* _REQUIRED WORK_
Copy out the lines of the listing below verbatim, from the line containing "Open the calculator tool in the main toolbar" through the end of the listing, with both ends included. Leave the pictures out of your answer.

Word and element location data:
===============
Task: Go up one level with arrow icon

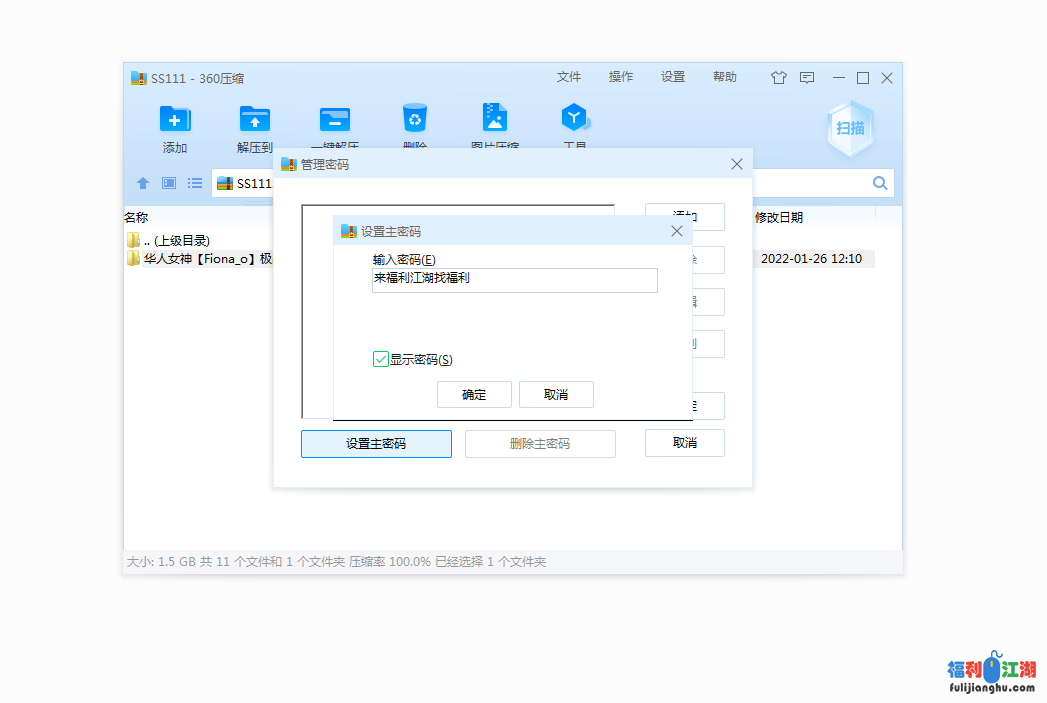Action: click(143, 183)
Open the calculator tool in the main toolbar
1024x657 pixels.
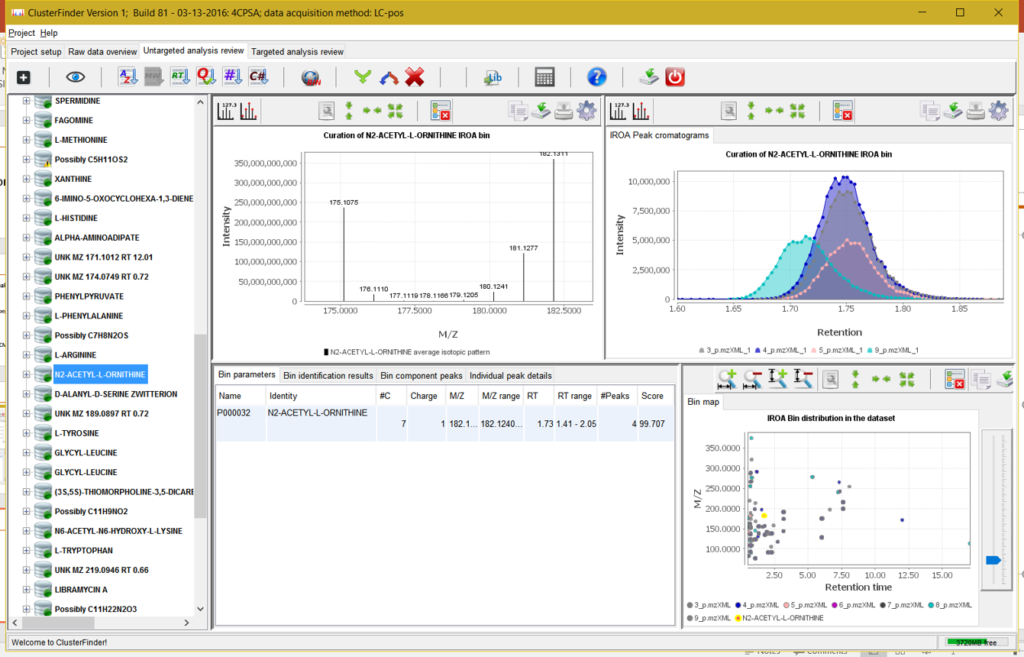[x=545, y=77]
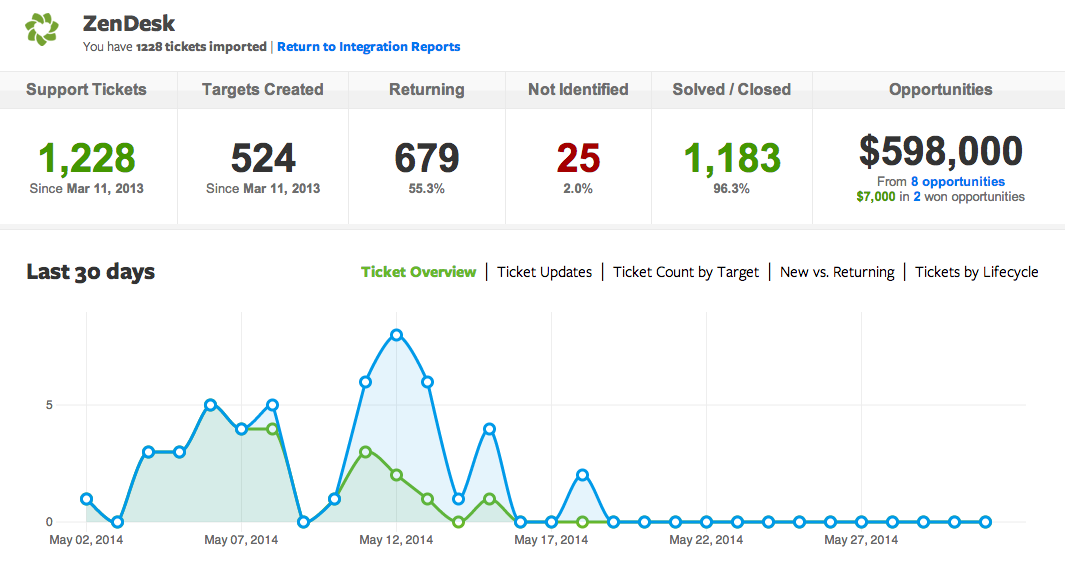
===============
* _SOLUTION FOR THIS EXERCISE_
Open the calculator tool in the main toolbar
1024x657 pixels.
[x=545, y=77]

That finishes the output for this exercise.